The University of Maine Art Center at Farmington Emery plans to close out the summer season with two new exhibitions. “Aquarium” by Fred Dearnley is shown. Photo sent
The University of Maine Art Center at Farmington Emery plans to close out the summer season with two new exhibitions.
They include “Collaboration: The Power of Two,” featuring art by Meredith Mustard and Judy (Foss) Tollefson, and “New Works” by photographer Fred Dearnley, according to a statement from the center.
“Collaboration: The Power of Two” will be on display from Friday, August 12 through Friday, September 16 at Emery’s Flex Gallery. “New Works” will be on display from Monday, August 29 through Friday, October 14 in the lobby area of Emery.
A joint public reception is scheduled from 5 to 7 p.m. Thursday, September 8. Exhibitions are free and open to the public.
“Botanicals”, mono print on Meredith Mustard fabric. Photo sent
“Collaboration: The Power of Two” is an exhibition of analog and digital collage created by alternative processes of making graphics, stencils, transfers and botany. The exhibit also includes wearable art designed with hand-printed fabric.
Tollefson and Mustard have worked together for more than 40 years. They discovered this connection in Berkeley, California when they joined forces at the calligraphy studio Moss Foss & Mustard. What the two envisioned together eventually became a partnership called Two Imagine Studios.
“Calendar Page,” digital collage and design by Judy (Foss) Tollefson; analog collage by Meredith Mustard. Photo sent
Circumstances led them to be neighbors in Farmington, sharing a studio during the pandemic.
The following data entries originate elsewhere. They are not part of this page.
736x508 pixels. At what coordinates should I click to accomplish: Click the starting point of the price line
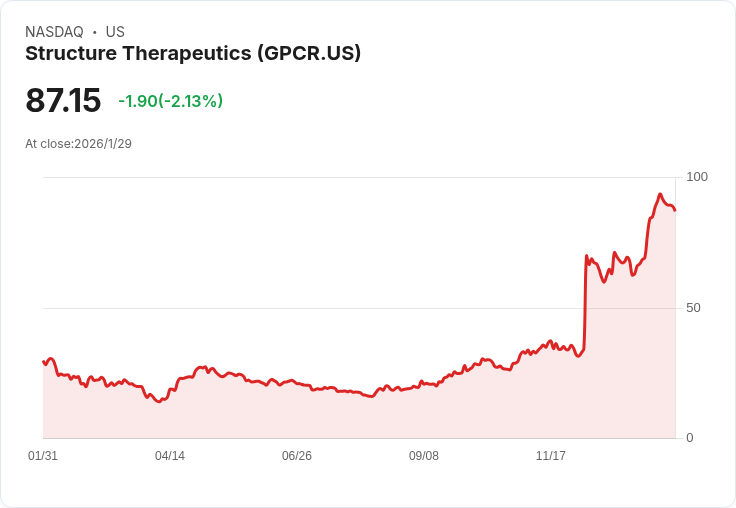43,362
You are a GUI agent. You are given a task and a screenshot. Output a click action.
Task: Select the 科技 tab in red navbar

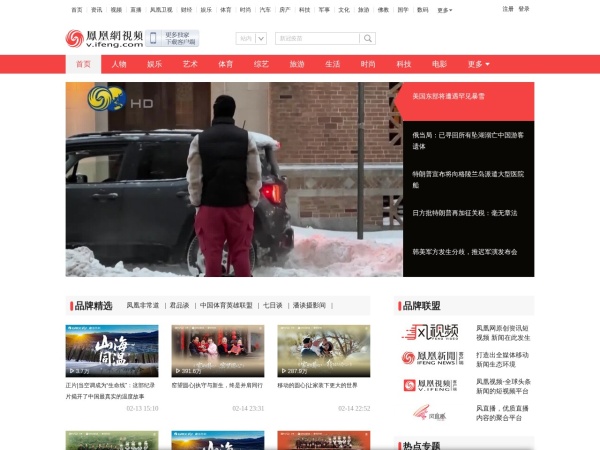pyautogui.click(x=404, y=64)
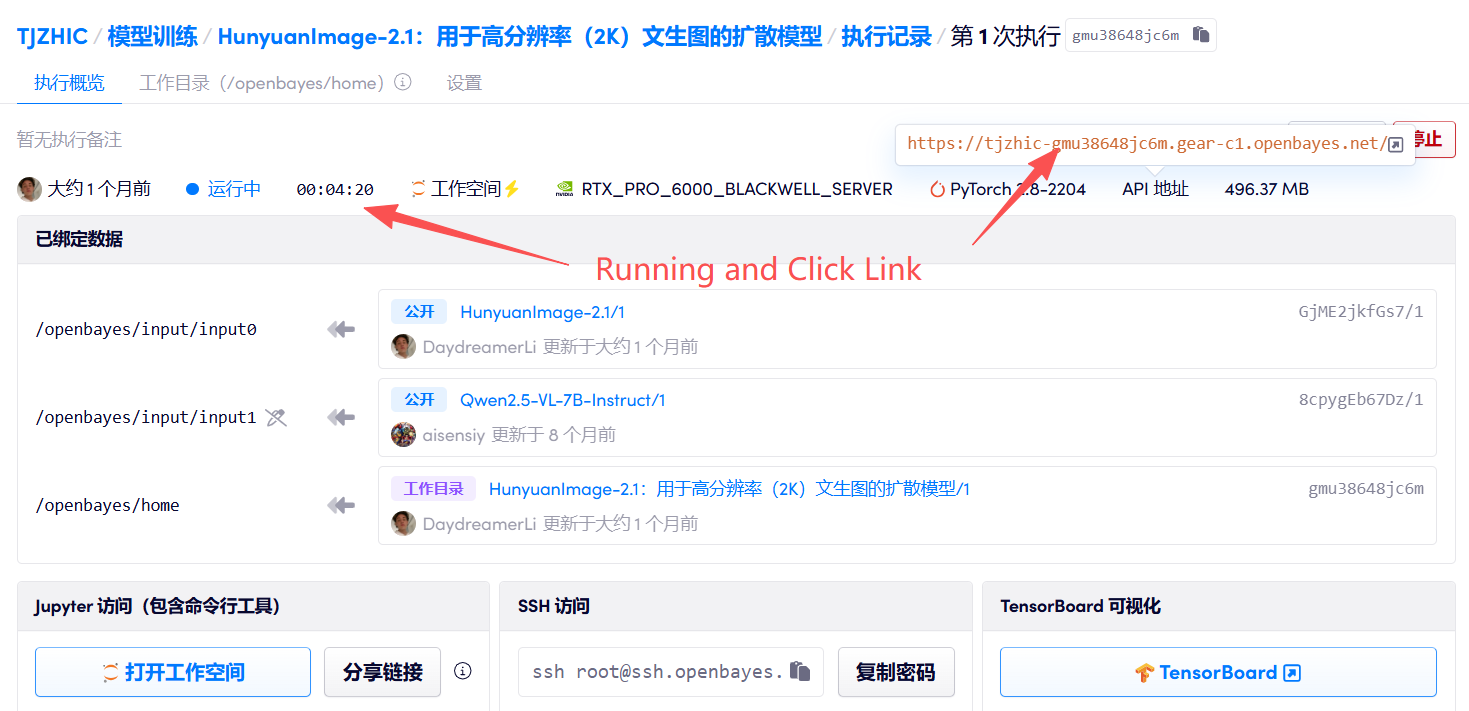Click the unbind icon next to input1
The image size is (1469, 711).
276,417
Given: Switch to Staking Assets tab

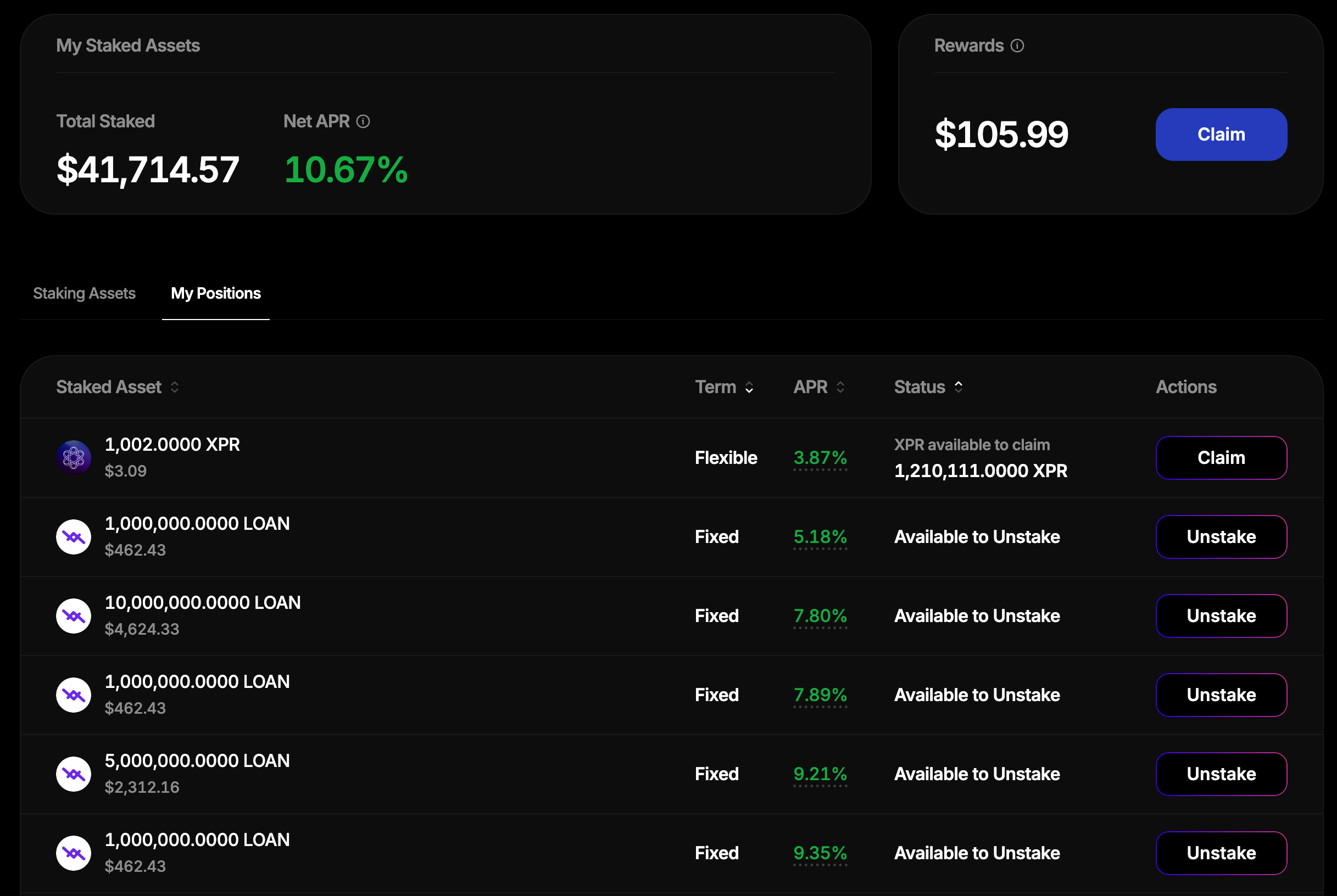Looking at the screenshot, I should click(x=84, y=293).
This exhibition follows some of the threads of their story, and includes calendars and greeting cards, prints on paper and fabric, wearable art and other elements that contributed to their shared vision. Some early works and part of the current work are presented at the exhibition.
Dearnley’s photography is a fusion of art and science. Originally working as a marine biologist, his early photographic work documented the amazing designs of the microscopic organisms he studied. He later worked as a photographer at the Center for Visual Studies at Unity College, where he found that teaching photography helped him visualize photography as an art form.
For the last few years, he has been experimenting with the interaction of human activity/design with the environment and the realization that photography is the idea of what was seen and felt at the time, an image of an ephemeral event.
Emery Arts Center Gallery is located on Academy Street in downtown Farmington. The working hours of the gallery are from 9 a.m. to 3 p.m. From Monday to Friday. Check wpsites.maine.edu/emerycommunityartscenter for holiday closings.